香港メディアの香港01は12日、中国がレアアースなどの輸出規制で攻勢に出る中、日本はどのように対抗するのかを分析したシンガポールメディア・聯合早報の記事を紹介した。

記事は、中国商務部が6月末に新たに日本の20の企業・団体を輸出規制リストに追加すると発表したことに触れ、「今年に入って中国が対日輸出規制を発動するのは2回目となる。

これは、中国政府が輸出規制を地政学的な圧力手段として利用する傾向を強めていることを示している」と論じた。

そして、中国の輸出規制はもともと核兵器や軍用品などの拡散防止を目的とした安全保障措置だったが、近年では、米国による半導体関連技術の対中輸出規制への対抗措置として、レアアースやガリウム、ゲルマニウム、黒鉛など重要鉱物の輸出管理を強化し、国際サプライチェーンに影響を及ぼしていると指摘した。

また、「中国は17種類のレアアース元素のうち12種類に厳格な輸出管理を実施しており、対象は鉱物資源だけでなく、サプライチェーン上の重要分野にも広がっている」とし、専門家からは、「中国の輸出管理が一時的な対抗措置から常態化した外交・経済戦略へ変化している。特に対日措置については、防衛関連企業を対象に加えるなど、範囲と狙いが明確化している」との指摘が出ていることを紹介した。

記事は、中国の対日レアアース輸出管理について、台湾有事をめぐる高市早苗首相の発言後に2度強化しており、中国税関統計によると、今年5月の日本向けレアアース磁石輸出量は前月比34.6%減となり、前年5月以来の低水準となったと説明。一方で、日本は2010年のレアアース問題を経験して以降、供給源の多角化を進めており、米国よりも備蓄は多いとの専門家の見方を伝えた。

また、日本国内ではレアアース使用量を減らす技術開発を進めており、鉄を主成分とする電気自動車(EV)用モーターの開発や、重レアアース使用量を大幅に削減した車両投入などを進めているとしたほか、オーストラリア、ベトナム、インド、カナダなどとの資源協力を強化し、海外での鉱山開発や加工能力の確保にも取り組んでいるとした。

一方で、中国の輸出規制による影響は依然大きいとの指摘もあるとし、2010年のレアアース禁輸では日本経済への損失はGDP比0.9%相当だったとされるが、今回の影響はさらに大きくなる可能性があると述べた。

記事によると、中国の民間シンクタンク・海頤智庫日本研究センターの陳洋(チェン・ヤン)主任は、日本が必要としているのは単なるレアアース鉱石ではなく、レアアースの分離・精製や磁性材料の加工能力だとし、「たとえオーストラリアなどの国が鉱石を供給できたとしても、多くの工程において最終的には中国のサプライチェーンを避けて通ることは難しい」と指摘した。

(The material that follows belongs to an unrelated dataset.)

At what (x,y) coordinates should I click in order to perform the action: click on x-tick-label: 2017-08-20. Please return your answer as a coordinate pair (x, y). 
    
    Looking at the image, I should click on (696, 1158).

一方、シンガポール国立大学東アジア研究所の諸葛森氏は、今後5年以内に日本を含む各国は軽レアアース原料、ネオジム・プラセオジム、さらには一部の磁石生産能力において、中国への依存を大幅に低減できる可能性があるとしつつ、純度の高い精製やリサイクル、金属化など下流分野への依存を減らすには、少なくとも5~10年の時間が必要になるとの見方を示した。

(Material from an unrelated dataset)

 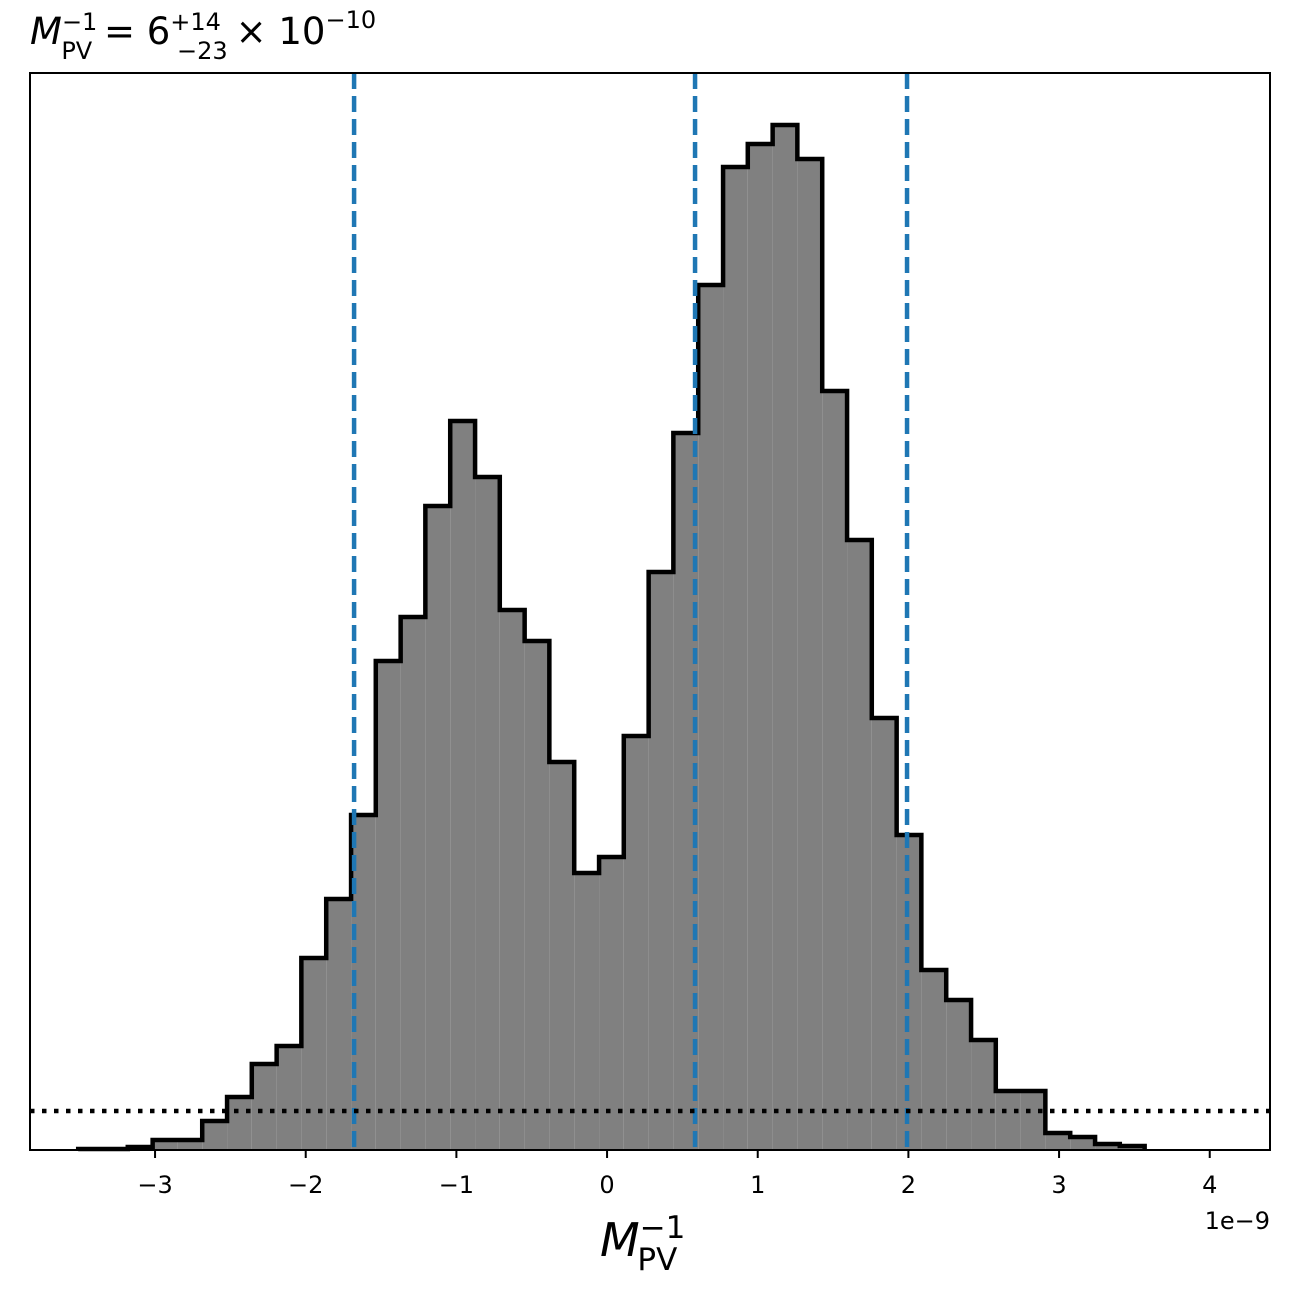 What do you see at coordinates (131, 32) in the screenshot?
I see `title-eq: = 6` at bounding box center [131, 32].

また、英エコノミスト・インテリジェンス・ユニット(EIU)のシニアエコノミスト・徐天辰氏は、中国が輸出規制を実施するか否かに関わらず各国は代替産業網の構築を進めていくとした上で、「中国の立場を考えると、輸出管理という手段はどんどん活用していく可能性がある。今使わなければ、将来的に他国が技術的突破を果たした際に中国はそれを利用する機会がなくなるからだ」と指摘した。